Dans ce sens, le test de selles pourra-t-il être utilisé à l’avenir dans le cadre de pratiques médicales professionnelles pour mesurer certains marqueurs et adapter les conseils donnés aux patients ?

Joël Doré : Cela arrivera inévitablement après quelques années de recherche, et quand leur utilité aura été prouvée dans plusieurs cas cliniques. Par exemple, la richesse du microbiome a souvent été signalée comme l’indicateur solide d’une meilleure santé, un peu comme la biodiversité dans les écosystèmes naturels. Les recommandations en matière d’alimentation et mode de vie peuvent très bien se passer du test de selles, excepté sans doute pour obtenir la preuve de leur efficacité.

Pour aller plus loin, vu que nous sommes des microbes, ce qui compte vraiment, c’est la qualité des interactions entre notre microbiote et nos cellules et organes : notre intestin mais également notre foie, nos muscles ou notre cerveau. Mon sentiment est que l’avenir de ces tests résidera dans l’évaluation de la qualité de ces interactions hôte-microbe.

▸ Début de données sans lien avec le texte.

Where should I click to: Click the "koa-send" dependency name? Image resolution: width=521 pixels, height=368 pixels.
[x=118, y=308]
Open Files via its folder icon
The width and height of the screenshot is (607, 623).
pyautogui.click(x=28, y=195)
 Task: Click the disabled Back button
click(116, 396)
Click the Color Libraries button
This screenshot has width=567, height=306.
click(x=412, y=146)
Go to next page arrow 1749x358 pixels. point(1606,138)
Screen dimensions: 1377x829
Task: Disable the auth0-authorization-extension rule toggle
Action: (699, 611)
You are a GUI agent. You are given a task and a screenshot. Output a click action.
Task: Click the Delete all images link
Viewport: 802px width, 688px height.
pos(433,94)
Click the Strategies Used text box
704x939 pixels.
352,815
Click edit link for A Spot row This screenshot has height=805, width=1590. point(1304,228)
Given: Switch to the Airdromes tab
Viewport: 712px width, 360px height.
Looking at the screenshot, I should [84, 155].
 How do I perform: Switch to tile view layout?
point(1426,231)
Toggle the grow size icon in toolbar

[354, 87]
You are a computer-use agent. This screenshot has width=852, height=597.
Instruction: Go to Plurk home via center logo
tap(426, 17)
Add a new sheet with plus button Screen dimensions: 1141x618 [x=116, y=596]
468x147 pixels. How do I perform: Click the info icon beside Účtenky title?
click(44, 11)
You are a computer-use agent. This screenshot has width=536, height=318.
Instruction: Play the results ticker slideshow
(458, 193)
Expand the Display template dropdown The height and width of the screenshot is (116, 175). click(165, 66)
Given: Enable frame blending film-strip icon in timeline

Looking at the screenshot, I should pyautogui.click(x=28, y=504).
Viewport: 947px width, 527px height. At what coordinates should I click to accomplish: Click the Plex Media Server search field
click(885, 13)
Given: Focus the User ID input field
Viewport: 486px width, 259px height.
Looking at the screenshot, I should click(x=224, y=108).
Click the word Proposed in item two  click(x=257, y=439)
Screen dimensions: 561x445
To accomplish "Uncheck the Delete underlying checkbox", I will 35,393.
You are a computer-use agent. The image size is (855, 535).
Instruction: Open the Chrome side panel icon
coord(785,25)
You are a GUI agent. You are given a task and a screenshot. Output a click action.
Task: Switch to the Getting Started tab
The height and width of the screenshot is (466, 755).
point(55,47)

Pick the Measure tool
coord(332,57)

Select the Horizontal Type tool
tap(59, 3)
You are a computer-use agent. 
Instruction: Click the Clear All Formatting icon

Andrea Hardy : Je l’espère ! Je pense que nous sommes beaucoup plus près d’utiliser le microbiote intestinal pour prédire la réponse du glucose dans le sang d’une population de patients que de réaliser des tests généraux pour détecter les bactéries ou métabolites. Le test sera intégré aux pratiques lorsqu’il y aura plus de données disponibles. Enfin, pour que ces tests soient utiles dans le domaine médical, il nous faut des données qui prouvent qu’en adoptant des changements fondés sur les résultats du test, nous obtiendrons de meilleurs résultats qu’avec une thérapie diététique traditionnelle… faute de quoi les tests seront redondants.